Re: TIF_NOHZ can escape nonhz mask? (Was: [PATCH v3 6/8] x86: Split syscall_trace_enter into two phases)

All of lore.kernel.org
 help / color / mirror / Atom feed

From: Oleg Nesterov <oleg@redhat.com>
To: Frederic Weisbecker <fweisbec@gmail.com>
Cc: Andy Lutomirski <luto@amacapital.net>,
	"Paul E. McKenney" <paulmck@linux.vnet.ibm.com>,
	linux-kernel@vger.kernel.org, Kees Cook <keescook@chromium.org>,
	Will Drewry <wad@chromium.org>,
	x86@kernel.org, linux-arm-kernel@lists.infradead.org,
	linux-mips@linux-mips.org, linux-arch@vger.kernel.org,
	linux-security-module@vger.kernel.org,
	Alexei Starovoitov <ast@plumgrid.com>,
	hpa@zytor.com
Subject: Re: TIF_NOHZ can escape nonhz mask? (Was: [PATCH v3 6/8] x86: Split syscall_trace_enter into two phases)
Date: Thu, 31 Jul 2014 18:03:53 +0200	[thread overview]
Message-ID: <20140731160353.GA14772@redhat.com> (raw)
In-Reply-To: <20140731003034.GA32078@localhost.localdomain>

On 07/31, Frederic Weisbecker wrote:
>
> On Wed, Jul 30, 2014 at 07:46:30PM +0200, Oleg Nesterov wrote:
> > On 07/30, Frederic Weisbecker wrote:
> > >
> > > On Tue, Jul 29, 2014 at 07:54:14PM +0200, Oleg Nesterov wrote:
> > >
> > > >
> > > > Looks like, we can kill context_tracking_task_switch() and simply change the
> > > > "__init" callers of context_tracking_cpu_set() to do set_thread_flag(TIF_NOHZ) ?
> > > > Then this flag will be propagated by copy_process().
> > >
> > > Right, that would be much better. Good catch! context tracking is enabled from
> > > tick_nohz_init(). This is the init 0 task so the flag should be propagated from there.
> >
> > actually init 1 task, but this doesn't matter.
>
> Are you sure? It does matter because that would invalidate everything I understood
> about init/main.c :)

Sorry for confusion ;)

> I was convinced that the very first kernel init task is PID 0 then
> it forks on rest_init() to launch the userspace init with PID 1. Then init/0 becomes the
> idle task of the boot CPU.

Yes sure. But context_tracking_cpu_set() is called by init task with PID 1, not
by "swapper". And we do not care about idle threads at all.
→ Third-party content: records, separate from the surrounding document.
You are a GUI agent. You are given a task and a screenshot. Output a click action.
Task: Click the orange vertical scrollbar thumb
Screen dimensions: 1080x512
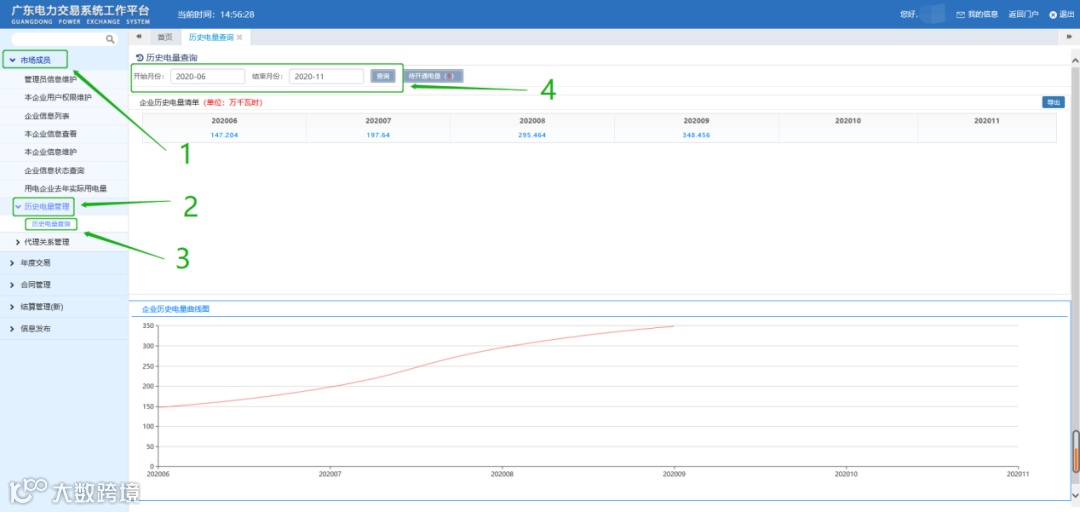coord(1076,452)
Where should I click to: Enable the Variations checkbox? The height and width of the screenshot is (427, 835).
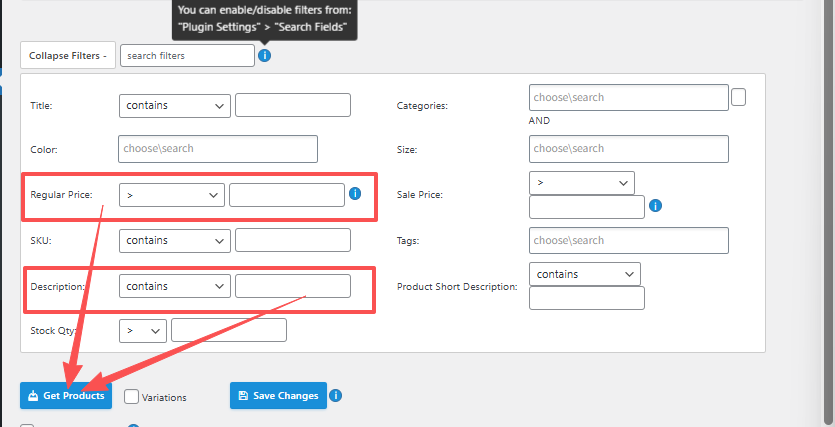[x=132, y=396]
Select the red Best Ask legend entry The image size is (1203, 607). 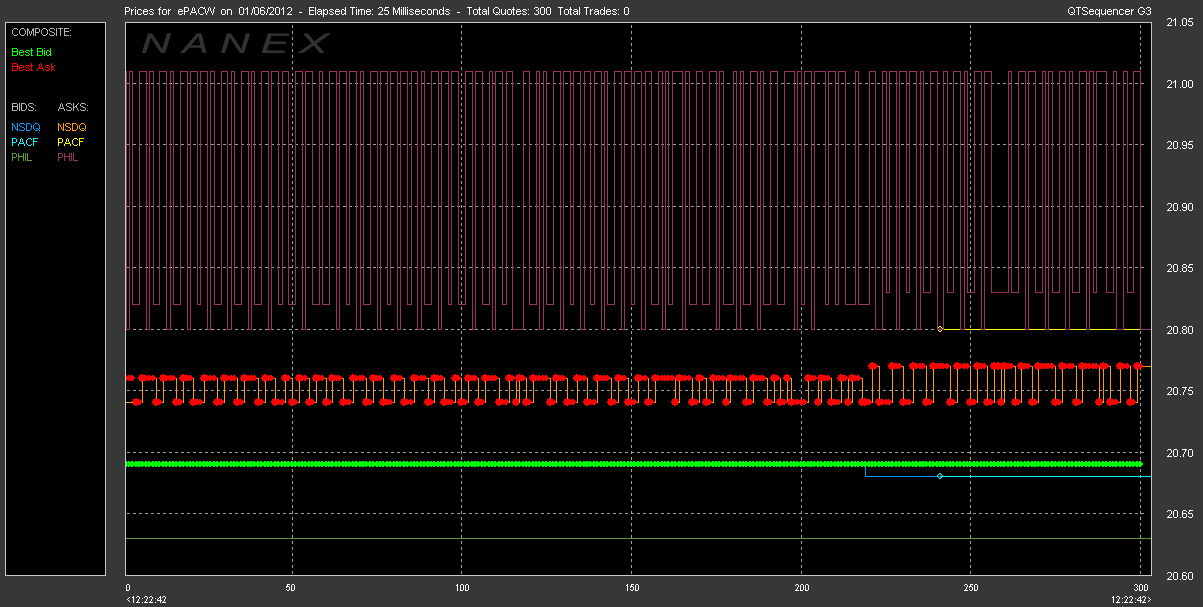[33, 68]
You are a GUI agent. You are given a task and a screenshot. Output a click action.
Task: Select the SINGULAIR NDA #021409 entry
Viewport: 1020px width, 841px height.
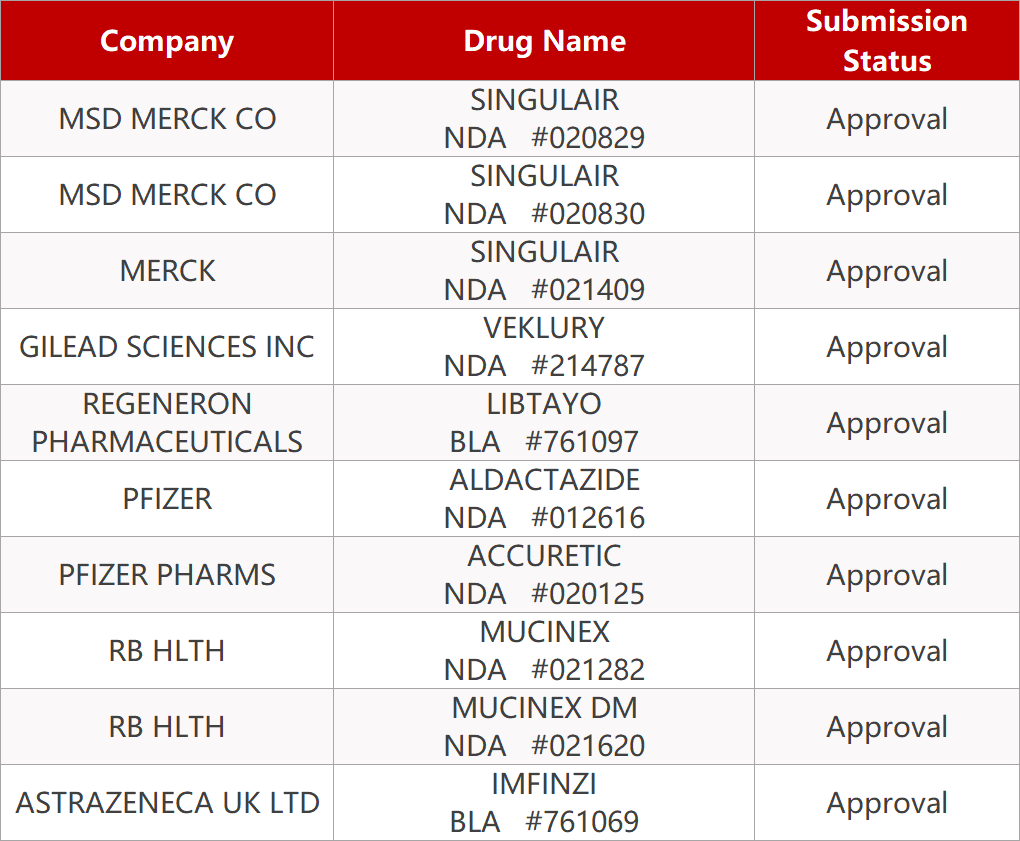click(x=544, y=270)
> > > I still think we need a for_each_process_thread() set as well though because some
> > > kernel threads may well have been created at this stage already.
> >
> > Yes... Or we can add set_thread_flag(TIF_NOHZ) into ____call_usermodehelper().
>
> Couldn't there be some other tasks than usermodehelper stuffs at this stage? Like workqueues
> or random kernel threads?

Sure, but we do not care. A kernel thread can never return to user space, it
must never call user_enter/exit().

> > I meant that in the scenario you described above the "global" TIF_NOHZ doesn't
> > really make a difference, afaics.
> >
> > Lets assume that context tracking is only enabled on CPU 1. To simplify,
> > assume that we have a single usermode task T which sleeps in kernel mode.
> >
> > So context_tracking[0].state == context_tracking[1].state == IN_KERNEL.
> >
> > T wakes up on CPU_0, returns to user space, calls user_enter(). This sets
> > context_tracking[0].state = IN_USER but otherwise does nothing else, this
> > CPU is not tracked and .active is false.
> >
> > Right after local_irq_restore() this task can migrate to CPU_1 and finish
> > its ret-to-usermode path. But since it had already passed user_enter() we
> > do not change context_tracking[1].state and do not play with rcu/vtime.
> > (unless this task hits SCHEDULE_USER in asm).
> >
> > The same for user_exit() of course.
>
> So indeed if context tracking is enabled on CPU 1 and not in CPU 0, we risk
> such situation where CPU 1 has wrong context tracking.

OK. To simplify, lets discuss user_enter() only. So, it is actually a nop on
CPU_0, and CPU_1 can miss it anyway.

> But global TIF_NOHZ should enforce context tracking everywhere.

And this is what I can't understand. Lets return to my initial question, why
we can't change __context_tracking_task_switch()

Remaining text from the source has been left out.